You wouldn’t think the words “playful” and “Halifax Explosion” could ever go together.
However, Zuppa Theatre takes a witty, playful and super-lively approach to a unique retelling of the story of the disaster at the Maritime Museum of the Atlantic to Dec. 12.
Amazingly, At This Hour is accessible to both deaf and blind or partially sighted audiences with the pairing of hearing and deaf actors, with Brian Riley’s great sound design and with surtitles and images projected onto sails. This style also enlivens the show for a hearing audience. I’ve never seen anything like it.
Directed by Ben Stone and created by the company, At This Hour is a “docu-drama investigation” into the causes behind the Dec. 6, 1917, disaster that killed approximately 2,000 people. It also left 1,000 people blind with one in 50 Haligonians suffering eye damage from shattered glass and flying debris.
Zuppa collaborated with the Canadian National Institute of the Blind (CNIB), founded out of the disaster. It drew on the history of what happened at the Gottingen Street School of the Deaf and engaged actors from the Signs of the Maritimes Deaf Theatre Troupe.

----------

- [JOBS]
1. Based on the theatre review, what makes At This Hour accessible to both deaf and blind or partially sighted audiences?
2. According to the theatre review, about how many people were killed in the Dec. 6, 1917, disaster?
3. Continue the theatre review from its last sentence.

- [Records from a data source]
----------

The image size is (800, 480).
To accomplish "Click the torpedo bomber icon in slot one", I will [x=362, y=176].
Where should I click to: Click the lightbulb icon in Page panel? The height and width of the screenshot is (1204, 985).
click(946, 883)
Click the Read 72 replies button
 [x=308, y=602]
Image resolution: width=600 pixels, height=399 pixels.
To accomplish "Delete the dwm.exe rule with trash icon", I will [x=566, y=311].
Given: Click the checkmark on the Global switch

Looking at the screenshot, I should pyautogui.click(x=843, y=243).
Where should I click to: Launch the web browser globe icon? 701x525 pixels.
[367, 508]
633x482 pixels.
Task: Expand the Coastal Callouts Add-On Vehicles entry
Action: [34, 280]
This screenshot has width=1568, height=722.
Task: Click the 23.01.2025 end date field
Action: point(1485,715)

----------

- [TASK ANSWERS]
1. The show pairs hearing and deaf actors, uses Brian Riley's sound design, and projects surtitles and images onto sails.

2. Approximately 2,000 people.

3.
Actors Mary Fay Coady, Lesley Smith, Sharleen Kalayil and partially sighted consultant, writer and actor Phillipa Colman each team up with a deaf actor to create four friendly duos in bright, identical costumes representing a character or type of person. The story is told simultaneously in a highly-articulated, wry human voice and in ASL using Catherine MacKinnon’s adaptation of the script.
The actors race around describing the harbour from the nets keeping out submarines in the south to the Bedford Basin full of anchored ships in the north. They set the scenario for how the Belgian relief ship SS Imo, exiting Halifax, got into the wrong shipping lane and collided with the overloaded, French munitions ship SS Mont-Blanc, entering Halifax.
Every time Coady talks about marine rules of the road the entire cast breaks out into dance and beams at the audience. This show is full of cultural memes like the Law and Order theme.
The deaf actors are fantastic. Jim McDermott, Thurga Kanagasekarampillai, Elizabeth Morris and Alan Williams bring mega-watts of energy and sparkle to the show.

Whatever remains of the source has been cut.